Numa famosa mesa de pôquer que se reunia semanalmente, um jogador, passando por dificuldades financeiras, perdeu e deu um cheque pré-datado para saldar a dívida. Na semana seguinte, o jogador voltou e ganhou bem. Ao fim da jogatina, alertou aos parceiros: “Cheque meu eu não aceito!”
Essa fábula pré-PIX ilustra bem a postura do Governo brasileiro. Na semana passada, o Ministro de Portos e Aeroportos, Márcio França, afirmou, ao sair de uma reunião com o Ministro Fernando Haddad, que “a orientação do governo é de não aceitar o uso de precatórios para pagamento de outorgas”.
A declaração foi uma prévia do que estava por vir. Ontem, uma semana depois da entrevista, o Governo Federal revogou um ato normativo da Advocacia-Geral da União (AGU) que regulamentava a aceitação de precatórios.
Acontece que o uso de precatórios para essa finalidade está previsto de maneira expressa na Constituição, possuindo eficácia plena e expressa previsão de auto-aplicabilidade.

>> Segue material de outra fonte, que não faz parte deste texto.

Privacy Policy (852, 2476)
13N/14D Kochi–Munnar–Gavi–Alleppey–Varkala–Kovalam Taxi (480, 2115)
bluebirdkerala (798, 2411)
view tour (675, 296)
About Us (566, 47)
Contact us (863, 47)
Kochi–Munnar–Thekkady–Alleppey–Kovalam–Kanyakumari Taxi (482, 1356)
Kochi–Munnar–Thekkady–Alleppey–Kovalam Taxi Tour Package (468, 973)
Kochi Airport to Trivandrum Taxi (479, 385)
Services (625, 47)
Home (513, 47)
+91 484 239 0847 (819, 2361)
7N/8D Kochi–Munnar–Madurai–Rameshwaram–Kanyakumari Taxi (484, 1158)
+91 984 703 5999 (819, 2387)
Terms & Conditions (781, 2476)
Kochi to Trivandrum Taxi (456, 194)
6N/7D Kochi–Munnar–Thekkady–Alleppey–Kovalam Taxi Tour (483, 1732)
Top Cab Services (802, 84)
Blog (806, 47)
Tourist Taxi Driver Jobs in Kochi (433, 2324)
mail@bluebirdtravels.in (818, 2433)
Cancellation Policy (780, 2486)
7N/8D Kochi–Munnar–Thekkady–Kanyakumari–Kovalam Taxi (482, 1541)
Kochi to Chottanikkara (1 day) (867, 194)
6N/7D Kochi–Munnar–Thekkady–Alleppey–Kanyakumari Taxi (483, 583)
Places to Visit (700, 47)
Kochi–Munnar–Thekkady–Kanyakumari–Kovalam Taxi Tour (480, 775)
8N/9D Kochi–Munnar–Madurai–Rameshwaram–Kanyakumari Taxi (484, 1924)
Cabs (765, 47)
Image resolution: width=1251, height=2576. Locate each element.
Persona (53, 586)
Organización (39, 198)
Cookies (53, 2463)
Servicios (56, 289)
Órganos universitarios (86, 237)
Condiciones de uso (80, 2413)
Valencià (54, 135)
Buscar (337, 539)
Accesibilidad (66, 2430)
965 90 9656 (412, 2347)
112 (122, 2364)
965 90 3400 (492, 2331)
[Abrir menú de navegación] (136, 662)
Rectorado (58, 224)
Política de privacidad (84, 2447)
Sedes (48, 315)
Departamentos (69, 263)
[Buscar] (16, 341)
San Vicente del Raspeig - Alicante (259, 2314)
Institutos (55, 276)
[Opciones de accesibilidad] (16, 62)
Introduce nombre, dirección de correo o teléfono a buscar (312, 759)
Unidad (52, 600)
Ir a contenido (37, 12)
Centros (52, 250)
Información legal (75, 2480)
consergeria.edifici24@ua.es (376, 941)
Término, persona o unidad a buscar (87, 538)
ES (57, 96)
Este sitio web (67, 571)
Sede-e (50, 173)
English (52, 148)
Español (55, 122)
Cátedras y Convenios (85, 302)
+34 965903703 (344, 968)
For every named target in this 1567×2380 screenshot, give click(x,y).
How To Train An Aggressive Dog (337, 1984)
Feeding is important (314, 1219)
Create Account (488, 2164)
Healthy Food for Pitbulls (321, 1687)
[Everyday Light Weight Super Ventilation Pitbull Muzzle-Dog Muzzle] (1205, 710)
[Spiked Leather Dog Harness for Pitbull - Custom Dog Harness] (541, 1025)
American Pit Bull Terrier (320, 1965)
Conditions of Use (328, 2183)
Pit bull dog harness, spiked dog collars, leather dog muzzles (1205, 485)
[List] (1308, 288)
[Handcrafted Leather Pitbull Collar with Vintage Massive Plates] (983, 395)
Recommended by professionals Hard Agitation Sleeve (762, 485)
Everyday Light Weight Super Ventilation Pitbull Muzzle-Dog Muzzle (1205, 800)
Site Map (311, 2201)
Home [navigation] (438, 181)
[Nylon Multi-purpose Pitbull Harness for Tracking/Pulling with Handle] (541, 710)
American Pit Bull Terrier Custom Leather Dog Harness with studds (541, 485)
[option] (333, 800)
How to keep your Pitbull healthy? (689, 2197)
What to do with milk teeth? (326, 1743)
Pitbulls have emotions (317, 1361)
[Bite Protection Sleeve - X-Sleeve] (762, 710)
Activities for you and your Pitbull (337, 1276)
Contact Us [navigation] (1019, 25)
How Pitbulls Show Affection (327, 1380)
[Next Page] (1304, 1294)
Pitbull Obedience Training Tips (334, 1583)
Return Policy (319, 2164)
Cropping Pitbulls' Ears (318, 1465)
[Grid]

Para entender melhor o imbróglio, voltemos um pouco no tempo.
Precatórios são um título dado a quem venceu determinado processo contra o Estado. Ou seja, o cidadão aciona o Estado, vence, mas ali só recebe o direito de receber, um dia. Um calote.
Em 2021, ao se deparar com uma conta elevada de precatórios a pagar, o Governo fez passar a Emenda Constitucional 114, que flexibilizou a ordem de pagamento dos precatórios, autorizando, em resumo, que União liquide tais títulos quando quiser. O calote do calote.
Na tentativa de amenizar os impactos dessa nova regra, o Congresso aprovou outra Emenda Constitucional permitindo que precatórios sejam ao menos utilizados para saldar dívidas que os contribuintes têm com o ente devedor – por exemplo, no pagamento de outorga de concessões públicas e quitação de dívidas tributárias.
A ideia, claro, era dar um mínimo de liquidez aos precatórios. Na sequência, foram editados um Decreto (subscrito pelo Presidente da República) e uma Portaria da Advocacia-Geral da União.
Mas o Brasil é um jogo de surpresas velhas. Para desgosto dos bem pensantes, em um pronunciamento desconectado da realidade, colocado em prática com a revogação da Portaria da AGU, o Governo Federal expôs um posicionamento contrário ao modelo determinado na Constituição Federal. O calote do calote do calote.
Os representantes do Estado brasileiro não podem avisar que vão, deliberadamente, descumprir a Constituição. Isso é flertar perigosamente com a barbárie.
Muito curiosa também foi a pretensa justificativa do Ministro. Segundo ele, melhor proibir sob pena de que “…outras empresas que não entraram nas concorrências dissessem ‘se soubesse que eu ia usar precatório eu usava precatório’. Precatório não é uma coisa que vence hoje, tem precatório que vence daqui um ano, precatório que vence daqui pra frente.”
Ou seja, o Ministro pressupõe a estupidez de players privados que estão disputando as concessões. Mais, pressupõe que eles e seus assessores desconhecem a Constituição. E sendo assim, para proteger os estúpidos e mal-informados, decide ignorar a Constituição.
Para além de um insulto à inteligência coletiva, a restrição sugerida pelo Ministro Márcio França representa mais um capítulo na longa história de atos que tiram a credibilidade do Brasil perante investidores, externos ou internos.
Quem trabalha no dia a dia do tema sabe que precatórios têm sido recusados para o pagamento de concessões e embaraços têm sido criados para seu uso mesmo na quitação de grandes transações tributárias (com a propositura de ações rescisórias mirabolantes de surpresa pela AGU).
A declaração do Ministro França ao menos tem o mérito de demonstrar que o descumprimento da regra legal é uma política de Estado, permitindo que o tema possa ser discutido às claras.
A obediência à ‘rule of law’ e aos contratos não tem nada de ideológico. Basta ver que tanto o Governo anterior como este deram mais uma volta no parafuso do calote, que a cada giro desmoraliza mais o Brasil e o aproxima de uma Argentina.
Resta rezar um réquiem para a segurança jurídica, lembrando da feliz advertência de Millôr Fernandes: “o Brasil tem um enorme passado pela frente.”